A little less conversation…
A little more action please. This is what is being asked of the Eurozone leaders as the frequent summits continue to provide little comfort or confidence to markets across the globe. While these meetings naturally have an agenda, questions are being asked as to whether European bureaucracy is the true hindrance to resolving the sovereign debt crisis.
Whatever the arguments may be as to why a solution has not yet been found, the paralysis of political leaders has been, at best, embarrassing and at worst, threatens to plunge global markets into a deeper downward spiral. So, the world is watching and waiting with bated breath to see whether, what began as a Greek debt crisis, will end up as Europe’s very own ‘Lehman’s moment.’

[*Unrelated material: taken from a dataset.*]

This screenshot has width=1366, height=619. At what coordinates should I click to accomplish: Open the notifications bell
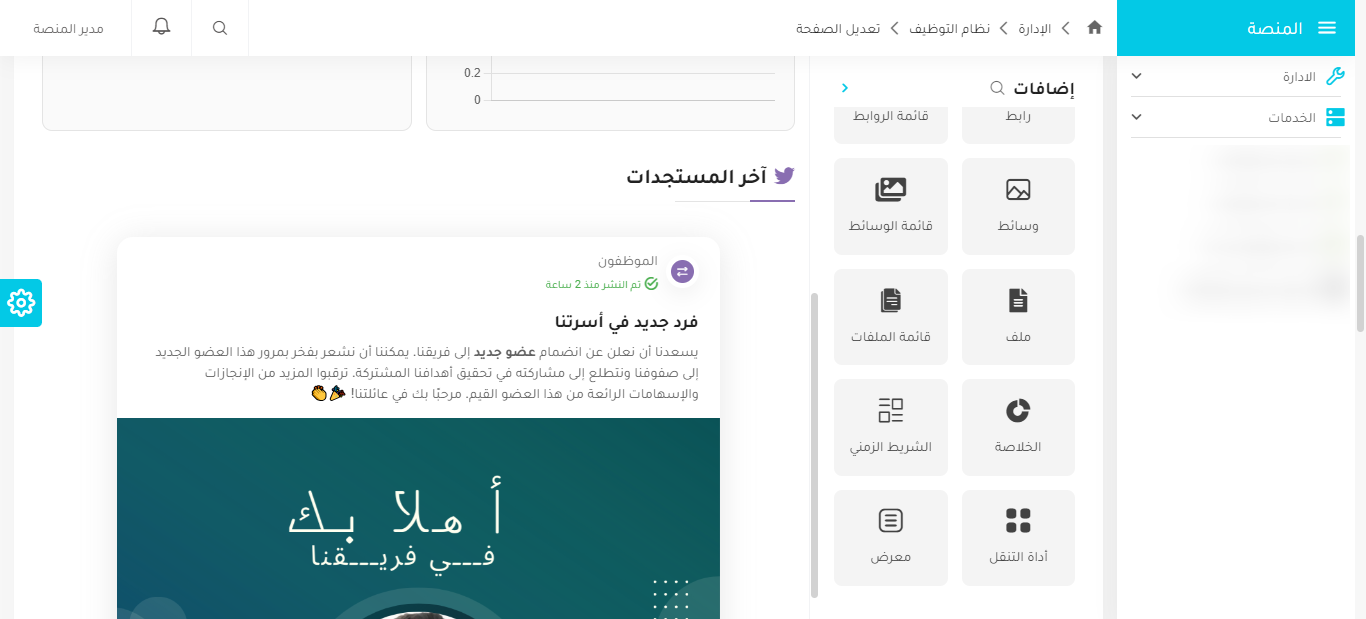[x=161, y=27]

As tempting as it is to sit back and observe though, have we not learned anything from the troubles of 2007/8? All those hours, days and months spent fire-fighting as the crisis hit were when opportunities managed to slip by – at least for treasurers. So, don’t leave it too late this time round; plan ahead and be prepared.
While the ‘back to basics’ approach that treasurers adopted so successfully during (what is now being referred to as) the ‘first crisis’ or ‘crisis: part one,’ is still relevant today, the Eurozone troubles bring with them their own unique challenges. After all, are government bonds still ‘risk-free assets’ in your mind?

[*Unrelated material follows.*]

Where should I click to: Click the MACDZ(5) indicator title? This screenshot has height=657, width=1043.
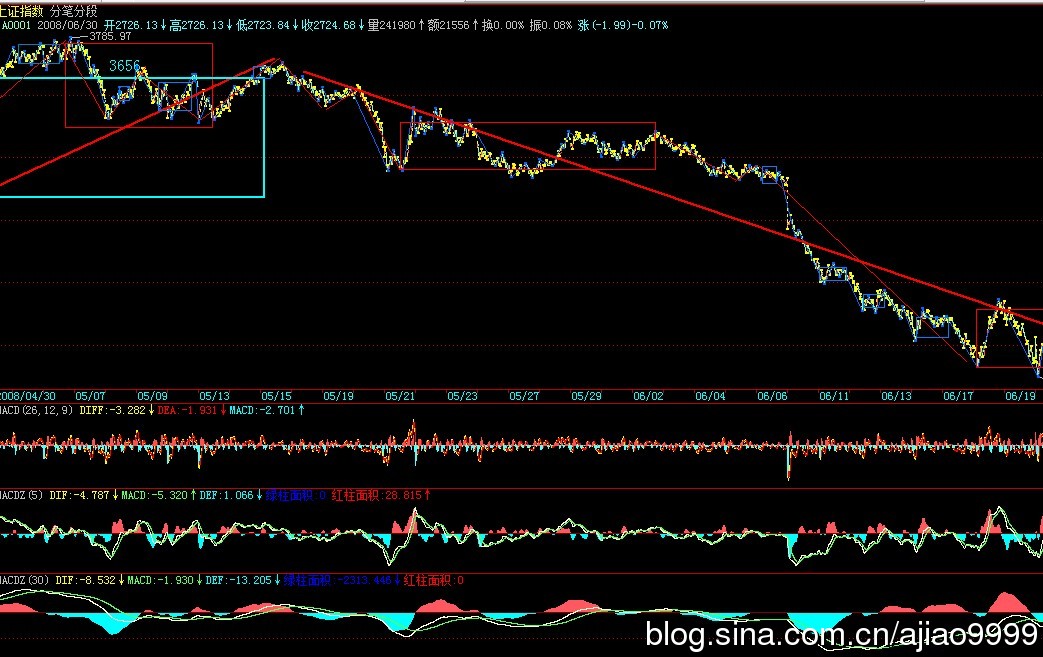click(24, 494)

In order to give treasurers a steer through these testing times, Treasury Today has put together a special ‘survival guide’ to the Eurozone crisis, which is being published alongside this edition of the magazine. In it you will find an in-depth analysis of the troubles facing the single currency area, as well as a sober look at the euro’s future. We also outline what treasurers can do to make sure their company is well positioned to withstand any fallout if the euro unravels. For example, have you considered:
Whether new supplier contracts should contain currency clauses stipulating the obligations in the event of a country leaving the euro?
How your technology, such as a TMS or a payroll system, would cope with currency changes?
What will happen if a local entity in one of the peripheral member states suddenly loses its access to credit?
These are all valid questions – and ones which treasurers should prepare answers to sooner rather than later. Let’s make sure this crisis is all about contingency, not contagion.